Tuesday, August 28, 2007

Miracle in the Andes, Nando Parrado

  • After reading "Alive," I looked up Nando's story, written 30 years after the disaster. I was surprised by the impact of this book because I had just read the factual account, "Alive". But there was no feeling of repetition. If you've ever felt true panic, that is what Nando experienced nearly every moment for 72 days. This book places the reader "inside Nando's skull" and "in his rugby shoes, on the frozen slopes he was certain would be his grave." The emotions and philisophical questions raised here are profound.
  • Nando doesn't believe in the 'conventional' idea of God, although he remains Catholic to this day.
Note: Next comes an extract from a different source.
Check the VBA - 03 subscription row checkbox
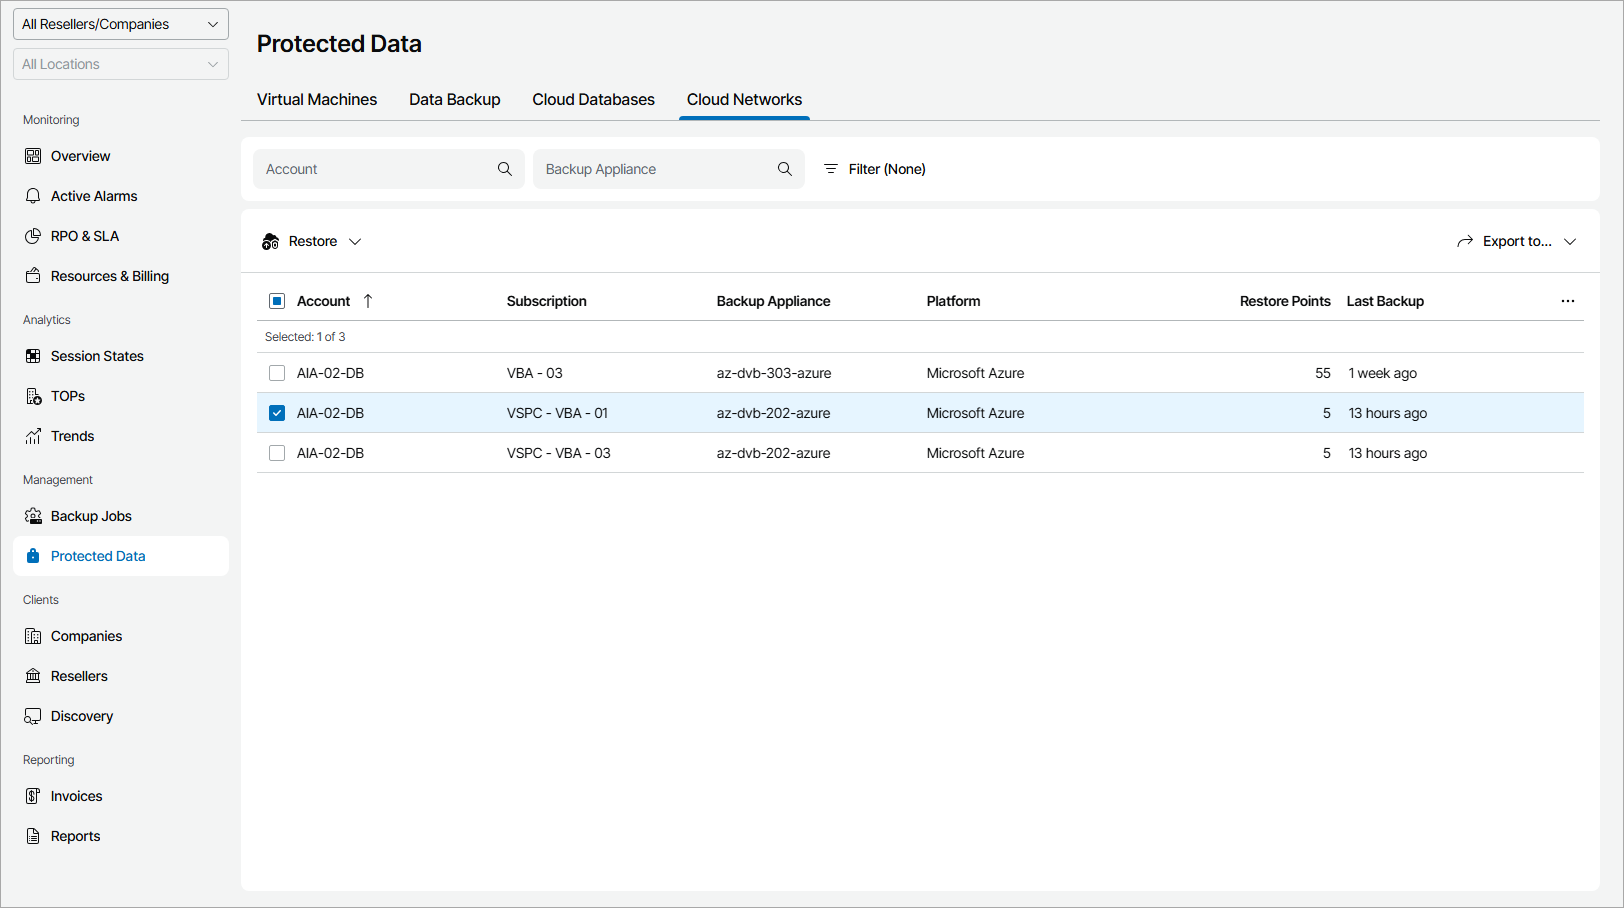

He was one of the strongest heroes because he summited a mountain and walked 45 miles through the Andes without climbing gear. He decided a million times over to suffer a little longer through the cold "as painful as fire." He got a rescue team, but he degrades his own courage saying because he was so overtaken by fear at the time. He was more afraid of dying at the crash site, so he left to get help, and became convinved that he would die trying. He likened it to jumping out of a burning building - choosing one death over another. He doesn't accept that prayers helped him get out of the mountains either, although he calls it a miracle.
  • On his trek out, he summited the 17,000 ft. mountain and was devestated to see no farmers' fields, but just miles upon miles of more mountains. He writes, "In that moment all my dreams, assumptions, and expectations of life evaporated into the thin Andean air. I had always thought that life was the actual thing, the natural thing, and that death was simply the end of living. Now, in this lifeless place, I saw with a terrible clarity that death was the constant, death was the base, and life was only a short, fragile dream. I was dead already. I had been born dead, and what I thought was my life was just a game death let me play as it waited to take me."
  • He ends his story by bringing it current, to his loving wife and family, and also gives a brief update on all the other survivors. The sixteen have a lifelong bond and many are close friends. They occasionally visit the graves at the crash site, and even keep up with the Chilean peasant who was their first outside contact. With all those memories to deal with, Nando's father counseled him just days after the rescue that he not let the plane crash be the most important thing that ever happened to him. In one way, Nando is gifted to know how just how fragile and special life is. He ends with a strong message to savor every moment of this precious gift: "Live every moment. Do not waste a breath."